Resah telah sedikit berkurang, tetapi terasa tidak cukup bagi Arumi jika tidak membaginya dengan alam. Gadis yang suka akan ketenangan itu terbiasa mengungkapkan segala gundah sembari menatap langit. Baik saat bintang hadir ataupun tidak. Terpenting, ia bisa menatap luasnya cakrawala. Menjadi motivasinya untuk mencapai mimpi setinggi dan seluas itu.

Merasa puas terus menengadah, matanya perlahan terpejam kuat. Tangan dengan refkeks menyentuh dada, tidak dapat terelakkan jika ada rasa sesak di dalam sana. Caci maki dan kata-kata pedas Vira terus berputar dalam benak. Menyisakan memori tidak sedap kala tidak sengaja selalu terlintas di angan-angan.

Hati Arumi mengadu. Dirinya, Sang Pencipta, dan semesta tengah saling berbincang. Dari hati langsung ia serahkan kepada Sang Pembuat Takdir. Jika benar dirinya tidak pantas, ia ikhlas. Sangat ikhlas. Namun, hentikan semua sakit dan rasa yang terus menjalar dan tidak bisa ia kendalikan.

"Astaghfirullah hal adzim," lirihnya.

Mata Arumi mulai kembali terbuka. Rasa panas terus mengitari wajahnya, terutama sekitar mata dan hidung yang semakin menjadi. Tidak. Arumi tidak boleh lemah, tidak boleh cengeng. Itu sesuatu yang mudah, ia hanya tinggal ikhlas dan menerimanya dengan lapang dada. Lantas, semuanya akan baik-baik saja. Ya, mungkin semudah itu bagi orang lain. Namun, sangat sulit bagi seorang Arumi dan rasa kagum yang telah terpendam dan berakar sangat dalam di hati. Enam tahun itu, waktu yang sangat Arumi sukai jika bertemu dengan sang pujaan hati.

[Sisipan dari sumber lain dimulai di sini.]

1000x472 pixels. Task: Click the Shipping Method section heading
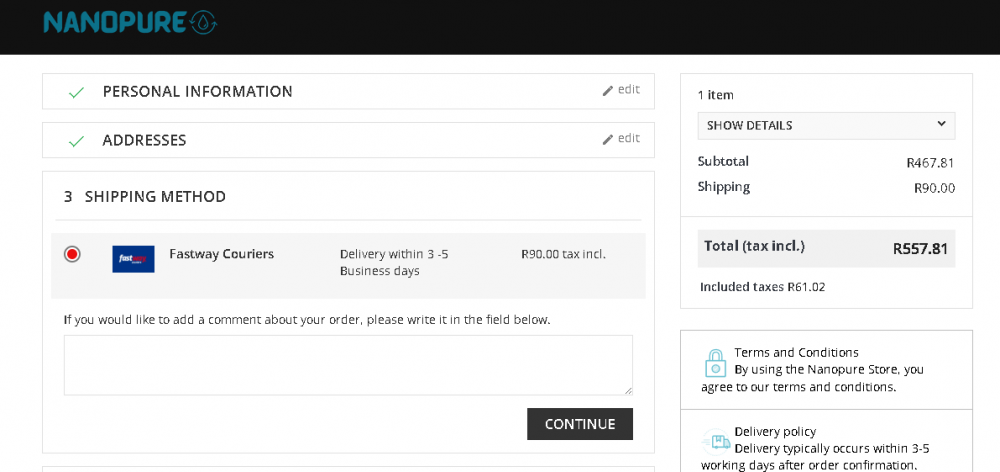(155, 197)
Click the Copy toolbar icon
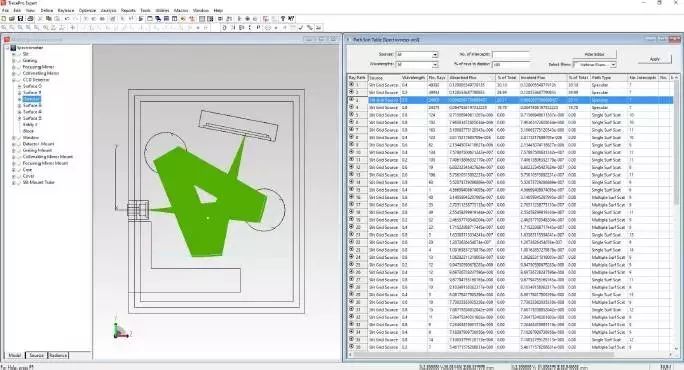684x370 pixels. pyautogui.click(x=48, y=19)
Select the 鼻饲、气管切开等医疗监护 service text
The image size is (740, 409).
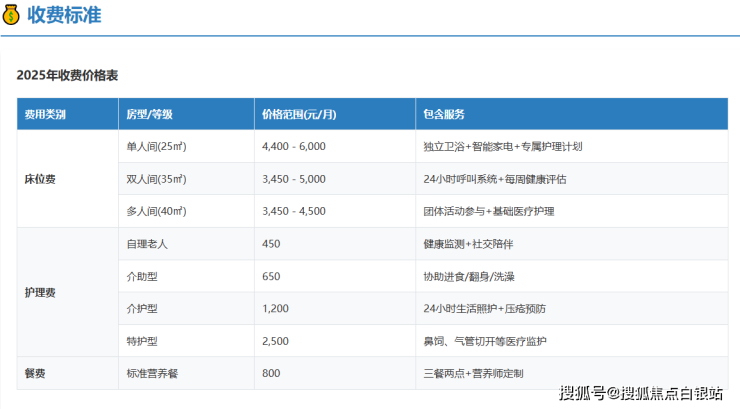tap(485, 341)
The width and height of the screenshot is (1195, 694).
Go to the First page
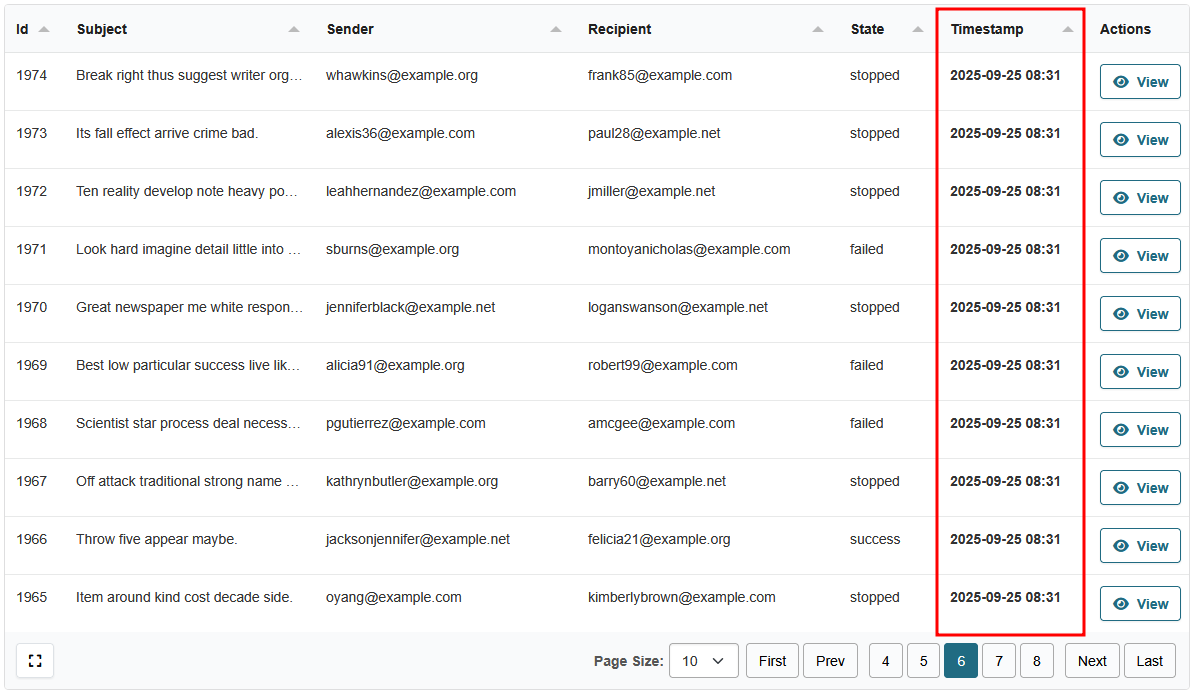coord(772,661)
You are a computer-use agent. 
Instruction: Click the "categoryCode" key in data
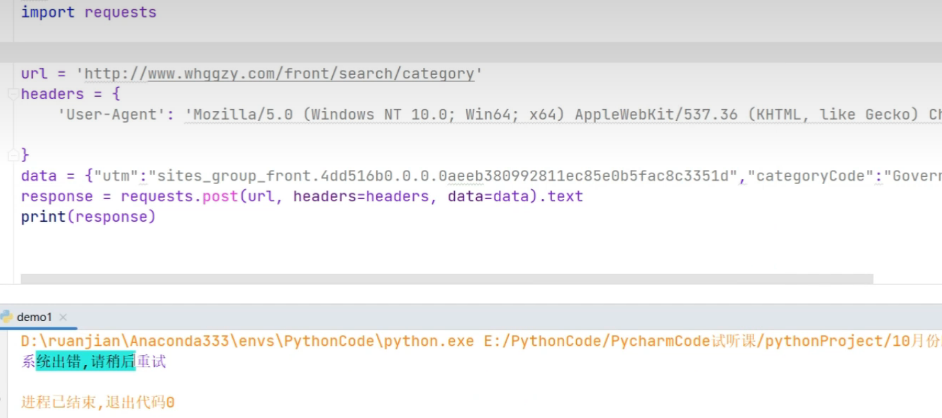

Sesuatu sangat menumpuk di pelupuk mata gadis itu. Tidak ada habis-habisnya, padahal sedari tadi ia terus mengeluarkannya. Benar, wanita tidak pernah jauh dari yang namanya air mata, baik itu sedih ataupun bahagia. Air itu selalu menyertai dalam setiap keadaan. Hal itu, menjadi ciri khas keistimewaan yang terpancar.

Tidak ingin pertahanannya kembali luruh seperti saat di hadapan Vira, Arumi mengusap lembut sudut matanya. Berusaha agar tidak satu tetes pun air itu kembali terjatuh. Walau ia tidak bisa berbohong kepada Sang Pencipta di setiap malam.